ASSIGNED TASK: Reproduce the records below, swapping every "Where is" for "Where can I find" and keeping everything else the same.

RECORDS SUPPLIED:
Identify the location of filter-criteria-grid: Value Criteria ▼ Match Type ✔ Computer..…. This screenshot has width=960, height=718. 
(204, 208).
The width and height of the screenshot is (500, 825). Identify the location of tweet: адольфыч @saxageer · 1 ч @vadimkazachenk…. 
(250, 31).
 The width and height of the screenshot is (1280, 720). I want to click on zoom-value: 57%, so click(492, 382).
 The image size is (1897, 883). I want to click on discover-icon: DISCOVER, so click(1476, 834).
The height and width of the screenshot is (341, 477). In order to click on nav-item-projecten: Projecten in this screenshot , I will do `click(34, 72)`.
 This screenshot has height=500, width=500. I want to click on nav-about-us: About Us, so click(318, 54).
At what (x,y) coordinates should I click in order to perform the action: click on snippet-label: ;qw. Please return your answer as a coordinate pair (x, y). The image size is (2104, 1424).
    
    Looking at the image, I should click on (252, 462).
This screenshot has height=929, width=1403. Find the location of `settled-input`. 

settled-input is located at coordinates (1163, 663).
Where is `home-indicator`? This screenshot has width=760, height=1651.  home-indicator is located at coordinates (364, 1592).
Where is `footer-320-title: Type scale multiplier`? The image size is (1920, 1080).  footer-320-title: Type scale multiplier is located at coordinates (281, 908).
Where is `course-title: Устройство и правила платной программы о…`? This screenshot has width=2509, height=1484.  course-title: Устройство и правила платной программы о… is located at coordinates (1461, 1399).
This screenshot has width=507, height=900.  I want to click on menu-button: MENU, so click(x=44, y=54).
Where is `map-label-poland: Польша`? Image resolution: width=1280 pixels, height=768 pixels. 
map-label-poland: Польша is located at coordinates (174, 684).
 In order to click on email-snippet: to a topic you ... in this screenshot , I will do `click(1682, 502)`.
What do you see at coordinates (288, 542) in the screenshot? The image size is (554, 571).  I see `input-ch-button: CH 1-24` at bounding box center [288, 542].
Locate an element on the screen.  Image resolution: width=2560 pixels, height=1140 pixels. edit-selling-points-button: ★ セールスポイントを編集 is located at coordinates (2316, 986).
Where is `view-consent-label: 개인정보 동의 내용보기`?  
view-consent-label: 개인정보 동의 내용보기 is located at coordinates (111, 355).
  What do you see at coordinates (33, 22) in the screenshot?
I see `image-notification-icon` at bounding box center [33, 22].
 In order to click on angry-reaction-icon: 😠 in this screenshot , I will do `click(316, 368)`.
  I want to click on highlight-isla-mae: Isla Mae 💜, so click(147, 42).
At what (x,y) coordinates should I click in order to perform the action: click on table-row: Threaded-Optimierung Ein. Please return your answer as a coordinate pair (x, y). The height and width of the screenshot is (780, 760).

ANSWER TO THE PROBLEM:
Identify the location of filter-criteria-grid: Value Criteria ▼ Match Type ✔ Computer..…. This screenshot has width=960, height=718. 
(204, 208).
The width and height of the screenshot is (500, 825). Identify the location of tweet: адольфыч @saxageer · 1 ч @vadimkazachenk…. 
(250, 31).
 The width and height of the screenshot is (1280, 720). I want to click on zoom-value: 57%, so click(492, 382).
 The image size is (1897, 883). I want to click on discover-icon: DISCOVER, so click(1476, 834).
The height and width of the screenshot is (341, 477). In order to click on nav-item-projecten: Projecten in this screenshot , I will do `click(34, 72)`.
 This screenshot has height=500, width=500. I want to click on nav-about-us: About Us, so click(318, 54).
At what (x,y) coordinates should I click in order to perform the action: click on snippet-label: ;qw. Please return your answer as a coordinate pair (x, y). The image size is (2104, 1424).
    
    Looking at the image, I should click on (252, 462).
This screenshot has height=929, width=1403. Find the location of `settled-input`. 

settled-input is located at coordinates (1163, 663).
Where can I find `home-indicator`? This screenshot has width=760, height=1651.  home-indicator is located at coordinates (364, 1592).
Where can I find `footer-320-title: Type scale multiplier`? The image size is (1920, 1080).  footer-320-title: Type scale multiplier is located at coordinates (281, 908).
Where can I find `course-title: Устройство и правила платной программы о…`? This screenshot has width=2509, height=1484.  course-title: Устройство и правила платной программы о… is located at coordinates (1461, 1399).
This screenshot has width=507, height=900.  I want to click on menu-button: MENU, so click(x=44, y=54).
Where can I find `map-label-poland: Польша`? Image resolution: width=1280 pixels, height=768 pixels. 
map-label-poland: Польша is located at coordinates (174, 684).
 In order to click on email-snippet: to a topic you ... in this screenshot , I will do `click(1682, 502)`.
What do you see at coordinates (288, 542) in the screenshot? The image size is (554, 571).  I see `input-ch-button: CH 1-24` at bounding box center [288, 542].
Locate an element on the screen.  Image resolution: width=2560 pixels, height=1140 pixels. edit-selling-points-button: ★ セールスポイントを編集 is located at coordinates (2316, 986).
Where can I find `view-consent-label: 개인정보 동의 내용보기`?  
view-consent-label: 개인정보 동의 내용보기 is located at coordinates (111, 355).
  What do you see at coordinates (33, 22) in the screenshot?
I see `image-notification-icon` at bounding box center [33, 22].
 In order to click on angry-reaction-icon: 😠 in this screenshot , I will do `click(316, 368)`.
  I want to click on highlight-isla-mae: Isla Mae 💜, so click(147, 42).
At what (x,y) coordinates should I click in order to perform the action: click on table-row: Threaded-Optimierung Ein. Please return your answer as a coordinate pair (x, y). The height and width of the screenshot is (780, 760).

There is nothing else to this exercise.